What is needed —
A verbatim copy of the lines starting at the one with "The image size is (757, 532)." and ending at the last line below is required; include nothing else.

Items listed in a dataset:
_ _ _
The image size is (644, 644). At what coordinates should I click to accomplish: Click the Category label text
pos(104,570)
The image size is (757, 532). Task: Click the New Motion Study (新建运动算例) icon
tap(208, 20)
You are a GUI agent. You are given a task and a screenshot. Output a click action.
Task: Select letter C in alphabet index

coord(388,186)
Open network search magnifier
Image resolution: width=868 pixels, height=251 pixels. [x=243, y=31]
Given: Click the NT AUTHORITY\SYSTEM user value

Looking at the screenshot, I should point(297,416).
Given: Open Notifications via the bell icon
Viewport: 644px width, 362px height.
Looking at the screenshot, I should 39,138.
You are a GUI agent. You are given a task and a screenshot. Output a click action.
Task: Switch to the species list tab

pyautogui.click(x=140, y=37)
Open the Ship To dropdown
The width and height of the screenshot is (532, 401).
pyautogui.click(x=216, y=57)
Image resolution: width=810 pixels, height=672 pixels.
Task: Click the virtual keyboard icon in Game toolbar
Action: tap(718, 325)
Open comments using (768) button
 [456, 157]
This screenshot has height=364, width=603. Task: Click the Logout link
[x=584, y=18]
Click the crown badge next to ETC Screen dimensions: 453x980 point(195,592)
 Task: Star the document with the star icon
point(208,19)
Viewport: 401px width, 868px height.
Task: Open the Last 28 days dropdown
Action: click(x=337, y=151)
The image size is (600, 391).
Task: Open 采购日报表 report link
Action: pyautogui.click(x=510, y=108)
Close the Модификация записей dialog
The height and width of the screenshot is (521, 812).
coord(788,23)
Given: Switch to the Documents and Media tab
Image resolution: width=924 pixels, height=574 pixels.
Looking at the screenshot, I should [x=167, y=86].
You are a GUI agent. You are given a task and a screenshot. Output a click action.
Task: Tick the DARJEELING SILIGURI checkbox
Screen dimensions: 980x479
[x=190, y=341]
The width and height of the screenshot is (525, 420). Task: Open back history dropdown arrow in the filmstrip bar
_ _ _
Finished exercise —
The image size is (757, 532). Task: Click the New Motion Study (新建运动算例) icon
tap(208, 20)
You are a GUI agent. You are given a task and a screenshot. Output a click action.
Task: Select letter C in alphabet index

coord(388,186)
Open network search magnifier
Image resolution: width=868 pixels, height=251 pixels. [x=243, y=31]
Given: Click the NT AUTHORITY\SYSTEM user value

Looking at the screenshot, I should point(297,416).
Given: Open Notifications via the bell icon
Viewport: 644px width, 362px height.
Looking at the screenshot, I should 39,138.
You are a GUI agent. You are given a task and a screenshot. Output a click action.
Task: Switch to the species list tab

pyautogui.click(x=140, y=37)
Open the Ship To dropdown
The width and height of the screenshot is (532, 401).
pyautogui.click(x=216, y=57)
Image resolution: width=810 pixels, height=672 pixels.
Task: Click the virtual keyboard icon in Game toolbar
Action: tap(718, 325)
Open comments using (768) button
 [456, 157]
This screenshot has height=364, width=603. Task: Click the Logout link
[x=584, y=18]
Click the crown badge next to ETC Screen dimensions: 453x980 point(195,592)
 Task: Star the document with the star icon
point(208,19)
Viewport: 401px width, 868px height.
Task: Open the Last 28 days dropdown
Action: click(x=337, y=151)
The image size is (600, 391).
Task: Open 采购日报表 report link
Action: pyautogui.click(x=510, y=108)
Close the Модификация записей dialog
The height and width of the screenshot is (521, 812).
coord(788,23)
Given: Switch to the Documents and Media tab
Image resolution: width=924 pixels, height=574 pixels.
Looking at the screenshot, I should [x=167, y=86].
You are a GUI agent. You are given a task and a screenshot. Output a click action.
Task: Tick the DARJEELING SILIGURI checkbox
Screen dimensions: 980x479
[x=190, y=341]
The width and height of the screenshot is (525, 420). Task: Open back history dropdown arrow in the filmstrip bar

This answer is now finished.